- _What the exercise asks_:
Take the entries below and reproduce exactly the portion that begins at the line containing "Click the Environment search field" and ends at the line containing "This screenshot has width=1448, height=840.", keeping both ends, dropping pictures, and adding nothing else.

- _Material shown_:
BEGIN
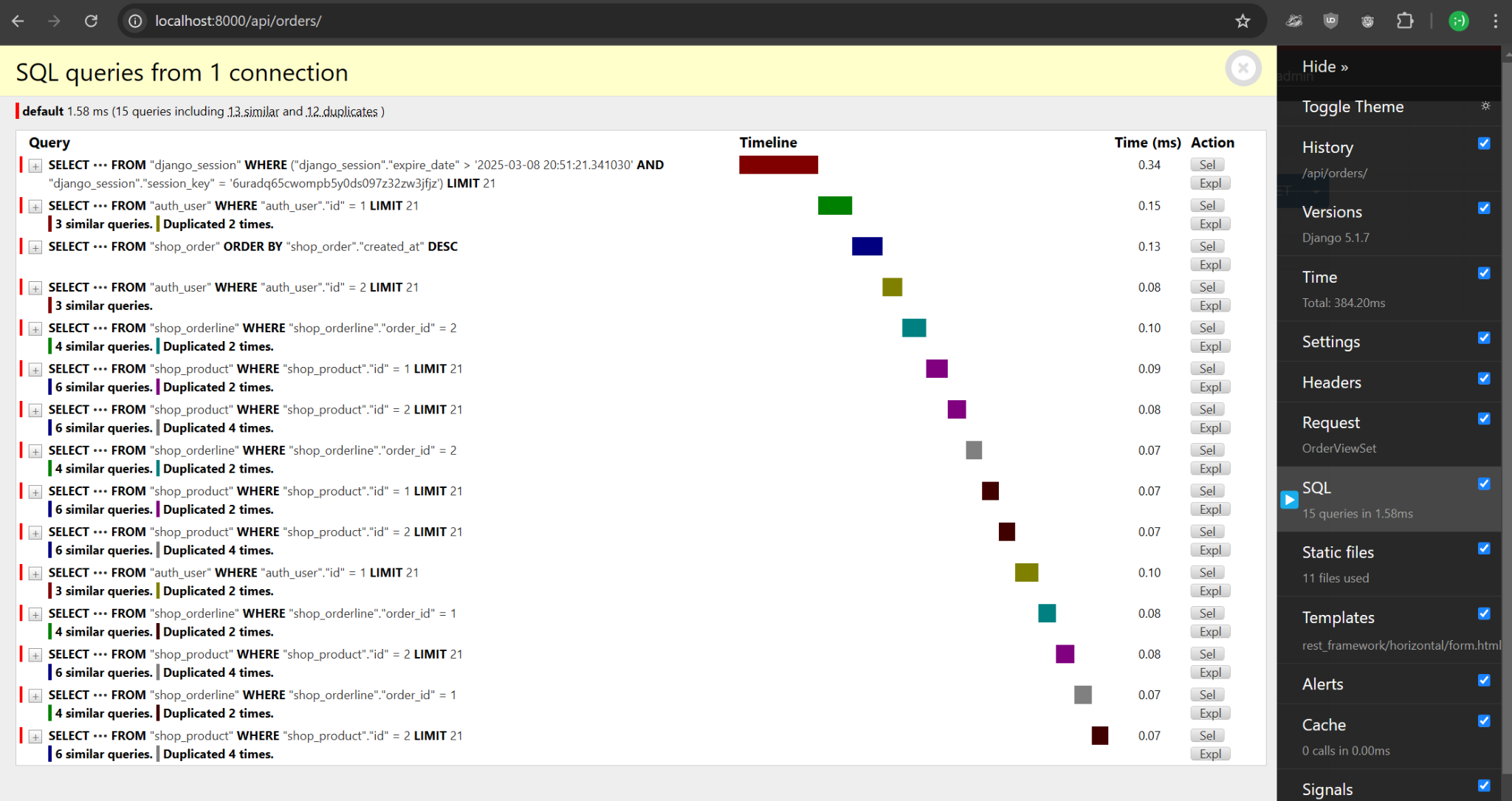
Task: Open the browser extensions puzzle icon
Action: 1405,21
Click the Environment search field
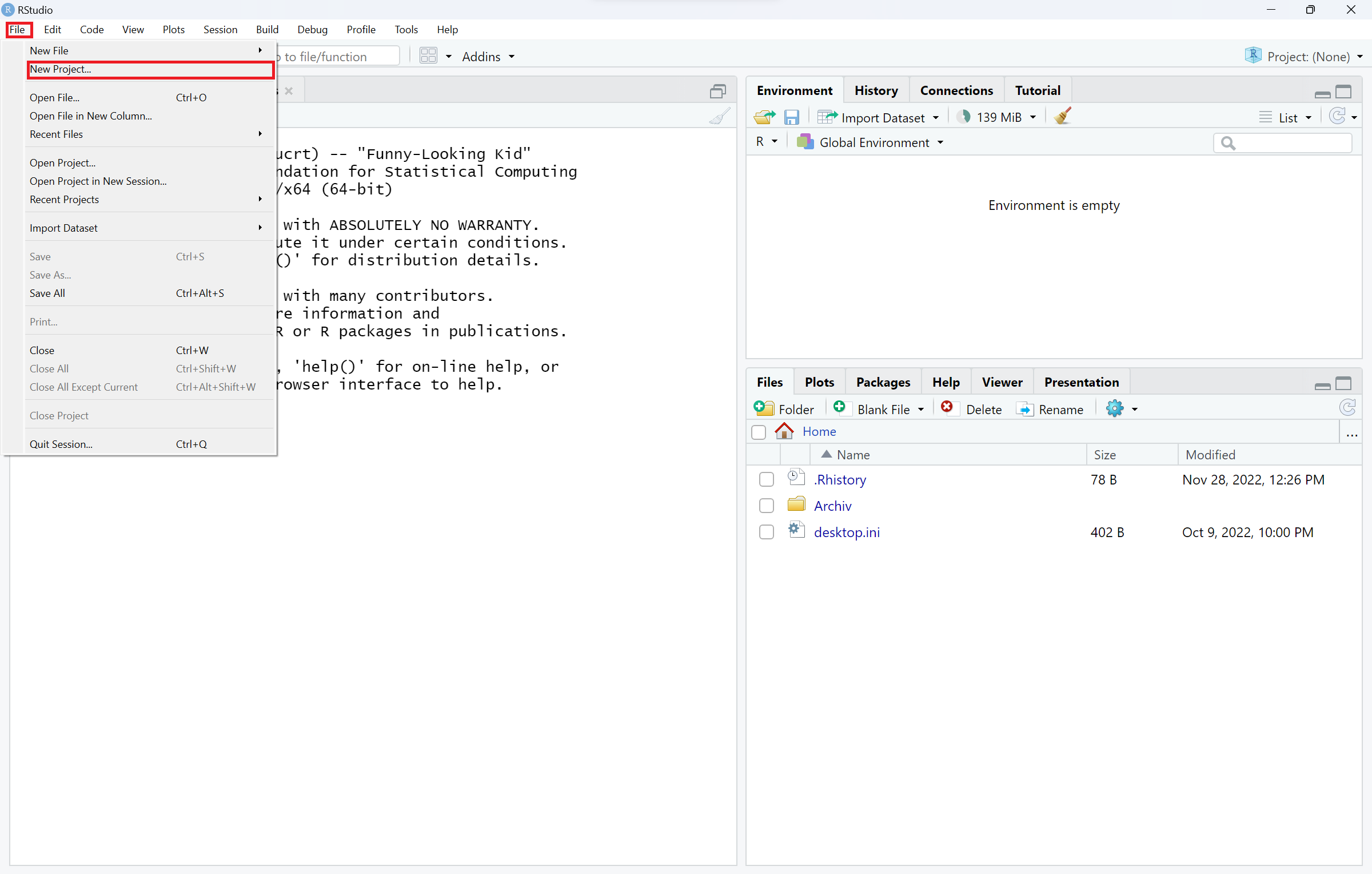The image size is (1372, 874). 1290,143
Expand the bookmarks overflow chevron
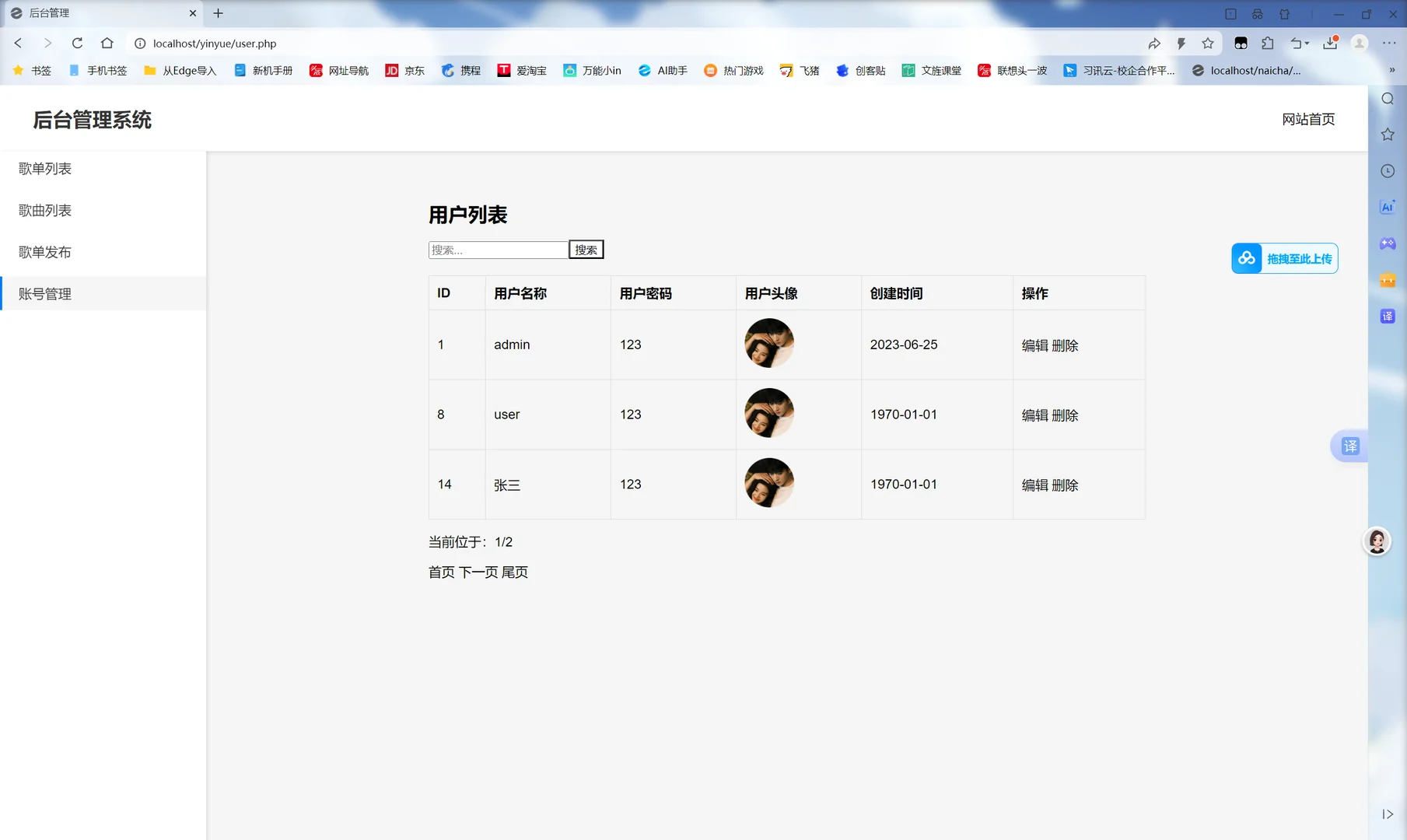Screen dimensions: 1407x840 point(1392,70)
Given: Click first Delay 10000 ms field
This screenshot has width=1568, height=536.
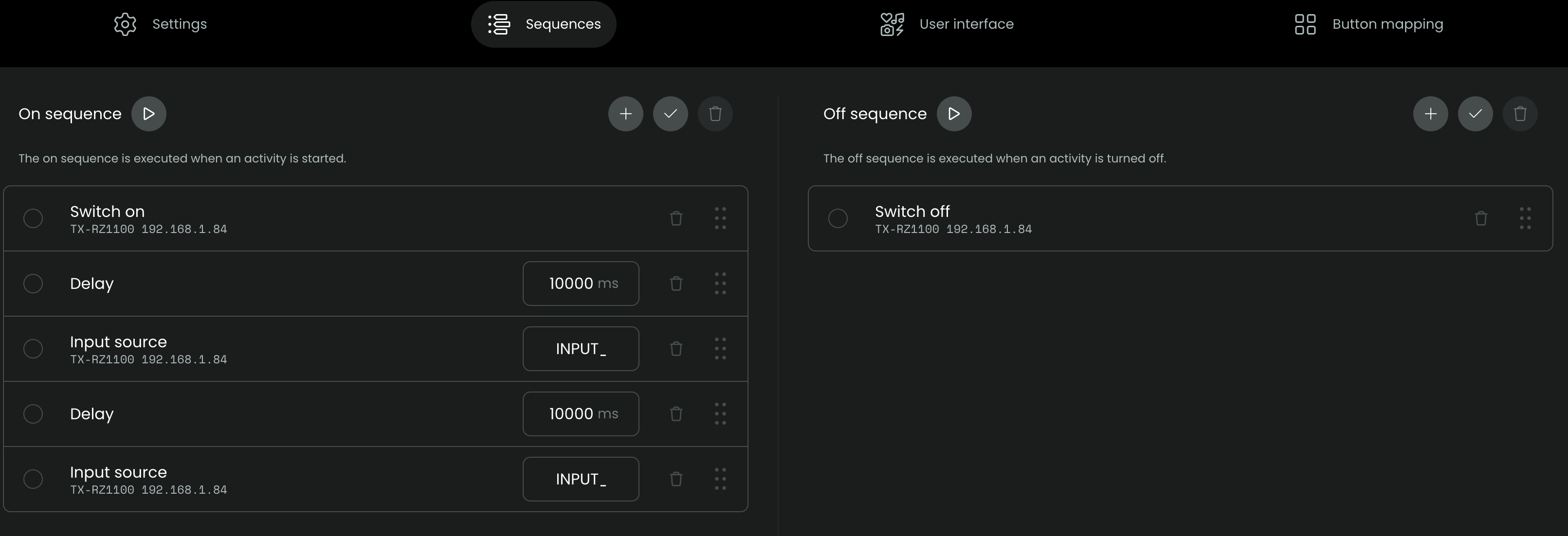Looking at the screenshot, I should pyautogui.click(x=580, y=284).
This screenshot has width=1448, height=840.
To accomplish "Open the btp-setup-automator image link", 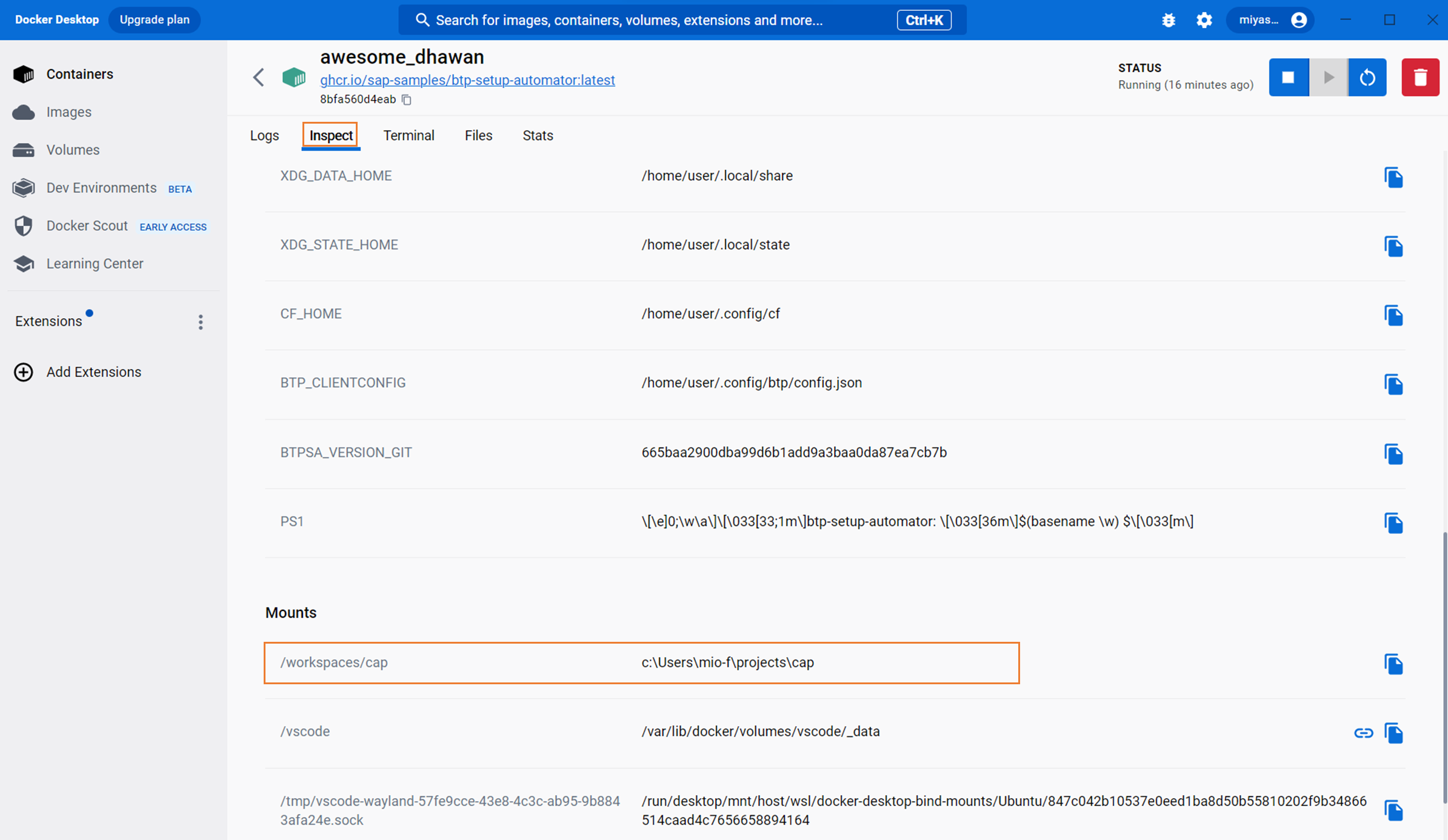I will pyautogui.click(x=467, y=80).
END
- _Result for this exercise_:
Click the Environment search field
The image size is (1372, 874). 1290,143
Expand the bookmarks overflow chevron
Screen dimensions: 1407x840 point(1392,70)
Given: Click first Delay 10000 ms field
This screenshot has width=1568, height=536.
Looking at the screenshot, I should pyautogui.click(x=580, y=284).
This screenshot has width=1448, height=840.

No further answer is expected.